All Products
Search
Document Center

ApsaraDB for MongoDB:Defragment the disks of an instance to increase disk utilization

Last Updated:Nov 21, 2024

This topic describes how to run the compact command to deefragment the disks of an ApsaraDB for MongoDB instance to increase disk utilization. Disks fragments are generated due to a high number of data insert and update operations or the data deletion. The command is used to defragment the disks of the primary and secondary nodes in the instance.

We recommend that you use the storage analysis feature displayed in the ApsaraDB for MongoDB console to defragment the disks of the instance. This way, the defragmentation is simplified and the impacts on your business are minimized. The feature allows you only to defragment the disks of hidden nodes in the instance. To defragment the disks of primary and secondary nodes in the instance, perform a primary/secondary switchover. For more information, see Storage analysis.

Prerequisites

The storage engine of the instance is WiredTiger.

Background information

  • After data is deleted from the instance, the storage used by the deleted data is marked as free storage. Newly written data may be directly stored in the free storage, or stored in the end of files after the storage of the files is expanded. As a result, a part of the free storage is not used. Such unused free storage constitutes disk fragments. More disk fragments lowers disk utilization.

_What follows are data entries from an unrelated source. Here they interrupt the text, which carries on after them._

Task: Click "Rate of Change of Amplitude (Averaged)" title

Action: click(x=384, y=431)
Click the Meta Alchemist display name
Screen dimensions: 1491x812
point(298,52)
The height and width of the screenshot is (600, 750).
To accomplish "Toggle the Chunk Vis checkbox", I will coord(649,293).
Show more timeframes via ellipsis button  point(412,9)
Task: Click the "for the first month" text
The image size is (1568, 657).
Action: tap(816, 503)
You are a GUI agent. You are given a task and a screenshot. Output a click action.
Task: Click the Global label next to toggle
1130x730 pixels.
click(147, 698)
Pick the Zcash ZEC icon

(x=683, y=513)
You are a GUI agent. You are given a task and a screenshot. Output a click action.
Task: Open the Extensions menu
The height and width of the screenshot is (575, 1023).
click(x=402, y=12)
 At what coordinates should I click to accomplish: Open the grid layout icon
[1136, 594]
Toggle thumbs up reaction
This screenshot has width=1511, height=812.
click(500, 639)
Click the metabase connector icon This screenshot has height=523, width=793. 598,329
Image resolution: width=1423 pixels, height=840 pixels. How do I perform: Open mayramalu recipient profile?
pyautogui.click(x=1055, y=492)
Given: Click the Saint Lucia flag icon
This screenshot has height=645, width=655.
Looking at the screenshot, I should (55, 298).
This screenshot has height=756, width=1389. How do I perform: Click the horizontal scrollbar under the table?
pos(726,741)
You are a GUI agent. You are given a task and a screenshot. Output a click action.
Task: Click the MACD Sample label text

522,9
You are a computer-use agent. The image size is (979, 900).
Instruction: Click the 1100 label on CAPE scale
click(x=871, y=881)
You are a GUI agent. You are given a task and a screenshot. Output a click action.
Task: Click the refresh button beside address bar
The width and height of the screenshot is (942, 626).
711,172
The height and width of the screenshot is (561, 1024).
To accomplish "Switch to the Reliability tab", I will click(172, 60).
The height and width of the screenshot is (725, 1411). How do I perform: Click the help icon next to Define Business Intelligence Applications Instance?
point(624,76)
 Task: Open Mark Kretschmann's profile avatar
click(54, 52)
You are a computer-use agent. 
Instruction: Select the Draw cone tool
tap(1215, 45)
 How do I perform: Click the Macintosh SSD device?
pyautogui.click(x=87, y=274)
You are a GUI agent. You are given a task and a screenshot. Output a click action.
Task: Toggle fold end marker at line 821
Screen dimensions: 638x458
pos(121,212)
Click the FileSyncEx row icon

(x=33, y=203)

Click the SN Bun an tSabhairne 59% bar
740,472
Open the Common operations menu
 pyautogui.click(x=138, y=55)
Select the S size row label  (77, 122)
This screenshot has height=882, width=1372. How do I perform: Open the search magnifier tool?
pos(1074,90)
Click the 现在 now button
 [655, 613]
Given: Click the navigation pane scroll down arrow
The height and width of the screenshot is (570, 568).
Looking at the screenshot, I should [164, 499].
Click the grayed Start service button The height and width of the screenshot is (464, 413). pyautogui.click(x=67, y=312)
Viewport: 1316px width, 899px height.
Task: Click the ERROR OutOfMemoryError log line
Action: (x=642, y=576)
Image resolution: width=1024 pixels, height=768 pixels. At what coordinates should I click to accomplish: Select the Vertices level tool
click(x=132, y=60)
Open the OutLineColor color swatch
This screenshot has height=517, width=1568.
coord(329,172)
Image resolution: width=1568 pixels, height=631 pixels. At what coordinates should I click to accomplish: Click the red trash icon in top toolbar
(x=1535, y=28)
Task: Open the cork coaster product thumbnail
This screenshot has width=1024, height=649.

  • You can run the db.runCommand({collStats: <collection_name>}) command to access a node and view the storage of a specified collection. Some keywords in the preceding command:

    • size: the logical storage size of the collection.

    • storageSize: the physical storage size of the collection.

    • freeStorageSize: the size of the free storage that can be defragmented. The keyword is required only for instances that run MongoDB 4.4 or later.

    If you run the remove command to delete documents, the size value decreases. However, the storageSize value does not necessarily decrease. In this case, you can view the numeric value that is calculated by the freeStorageSize value divided by the storageSize value. A high numeric value indicates a high defragmentation rate.

Note

For more information about the size, storageSize, and freeStorageSize keywords, see collStats-Output.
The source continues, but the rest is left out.